Марта вся напряглась. Она предпочитала оставлять сэра Джека в офисе. Пол все время тащил его домой. Теперь он лежал в постели вместе с ними. Ну ладно, разок можно.
– Ага. Воображаю себе эту сцену. Бок о бок в уборной. Что он мурлыкал?
– Крейцерову. Вторую часть. Adagio espressivo. Это, впрочем, прямого отношения не имеет... Короче, дело было так. Как-то утром, году в тысяча, полагаю, уже восемьсот... лохматом, суть в том, что он уже был знаменитым композитором, Бетховен рано встал и вышел прогуляться. Как ты, возможно, знаешь, он был в некотором роде неряха. Он надел свое видавшее виды пальто – а шляпы он не имел, в отличие от всех приличных людей, которые не являлись великими композиторами, – и побрел по тропке вдоль канала, на берегу которого стоял его дом. Вероятно, он думал о своей музыке – слышал ее в голове – и ничего вокруг не замечал, поскольку он шагал, шагал, шагал – и вдруг обнаружил себя в конце канала, на краю водохранилища. Он не знал, где находится, а потому стал заглядывать в чужие окна. Ну, дело было в благопристойной области Германии, или как там эта страна тогда называлась, и, естественно, вместо того чтобы спросить, что ему нужно, или пригласить на чашечку кофе, обыватели вызвали местного констебля и потребовали арестовать чужака за бродяжничество. Бетховен был, мягко говоря, удивлен таким развитием событий и стал спорить с полицейским. Он сказал: «Но, инспектор, я – Бетховен». А полицейский ответил: «Конечно, вы Бетховен – почему бы и нет?»
Он умолк, но Марту и тут не подвело ее инстинктивное чутье к ритмам мужского нарратива. Она подождала.
– И тут-то – да, очень верно сказано «и тут-то» – и тут-то полицейский объяснил, почему он его арестовал. Он сказал: «Вы – бродяга. Бетховен выглядит совсем по-другому».
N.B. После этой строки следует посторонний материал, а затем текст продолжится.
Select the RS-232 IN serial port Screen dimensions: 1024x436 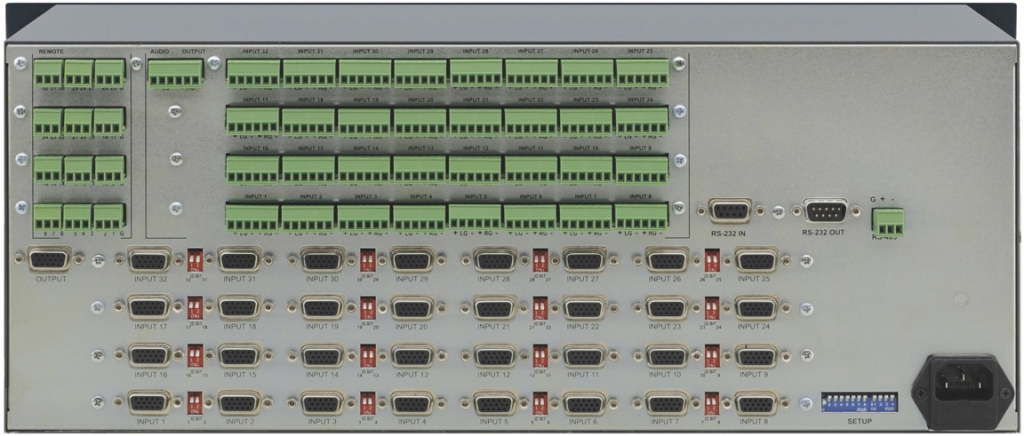coord(730,211)
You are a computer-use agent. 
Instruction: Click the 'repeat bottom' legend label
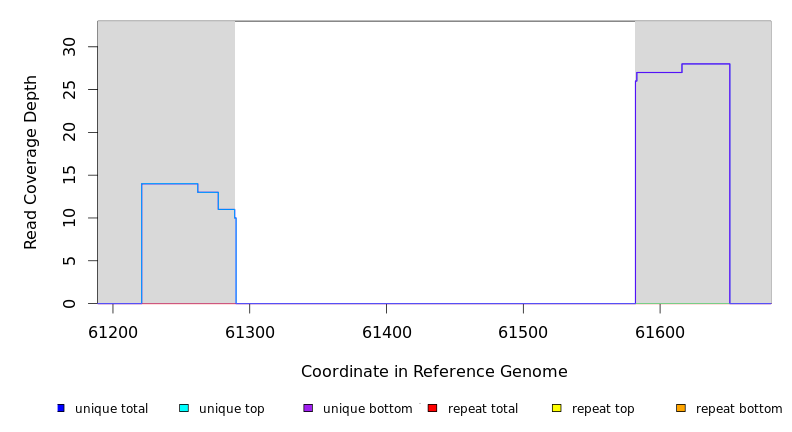(x=739, y=409)
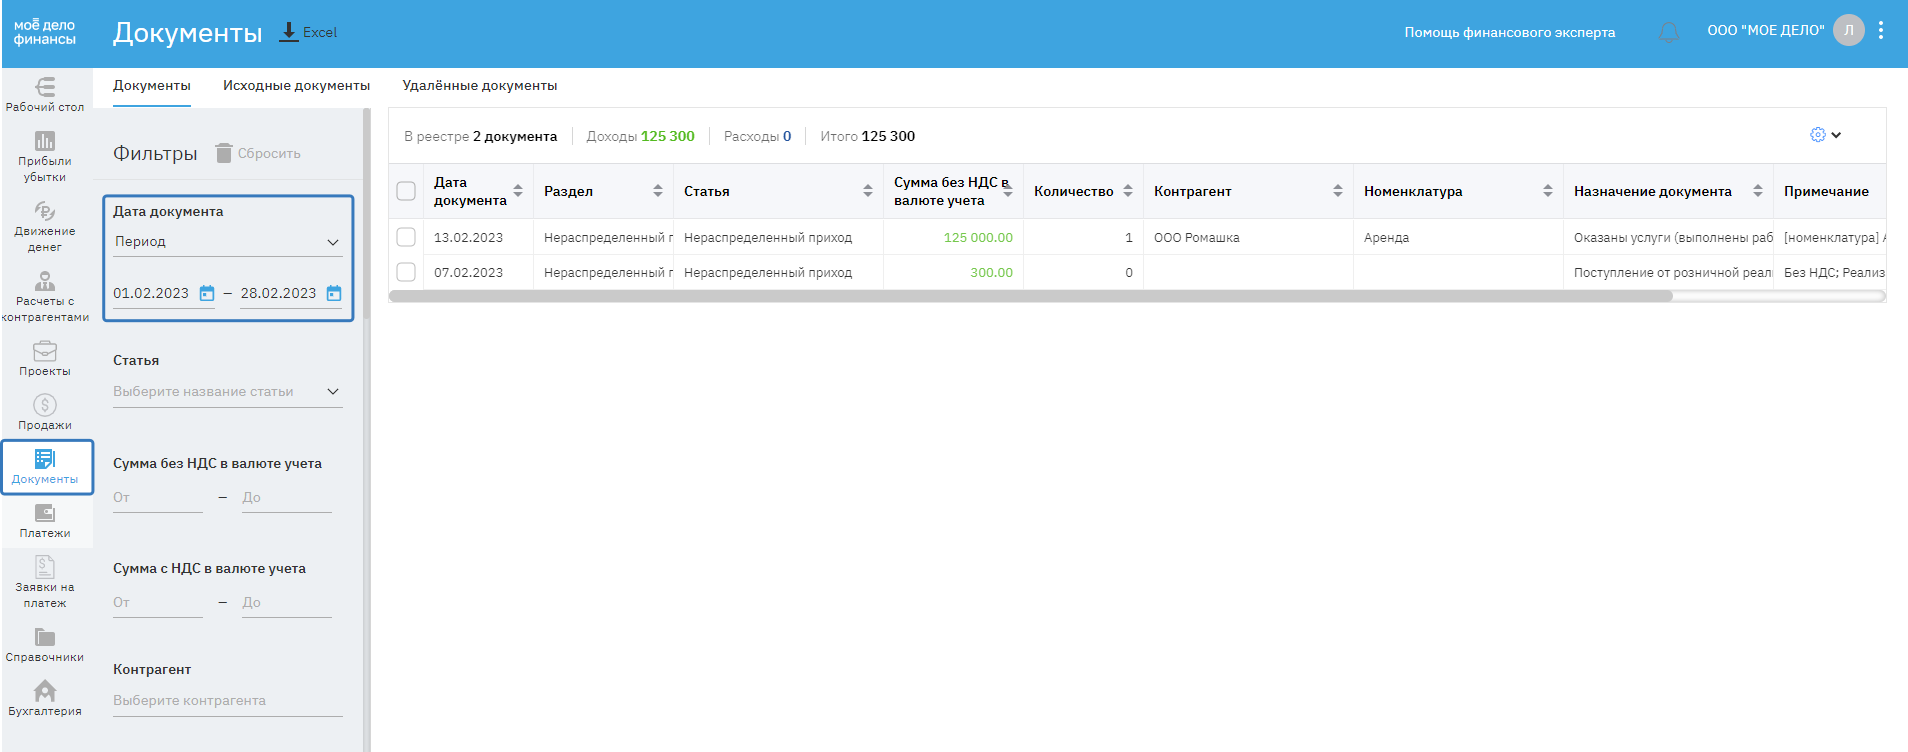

Марта улыбнулась во тьме и, сообразив, что он ее не видит, коснулась его рукой.
– Хорошая история, Пол.
Они дали задний ход с неведомой дороги, на которую съехали. Вернулись, потому что оба этого захотели. Ну а не захоти кто-нибудь один? Или оба? Засыпая, она задумалась над двумя загадками. Почему даже в постели они называют сэра Джека «сэром»? И почему Бетховен решил, что заблудился? Всего-то надо было развернуться и пойти назад вдоль канала. Или гений не повинуется логике простых смертных?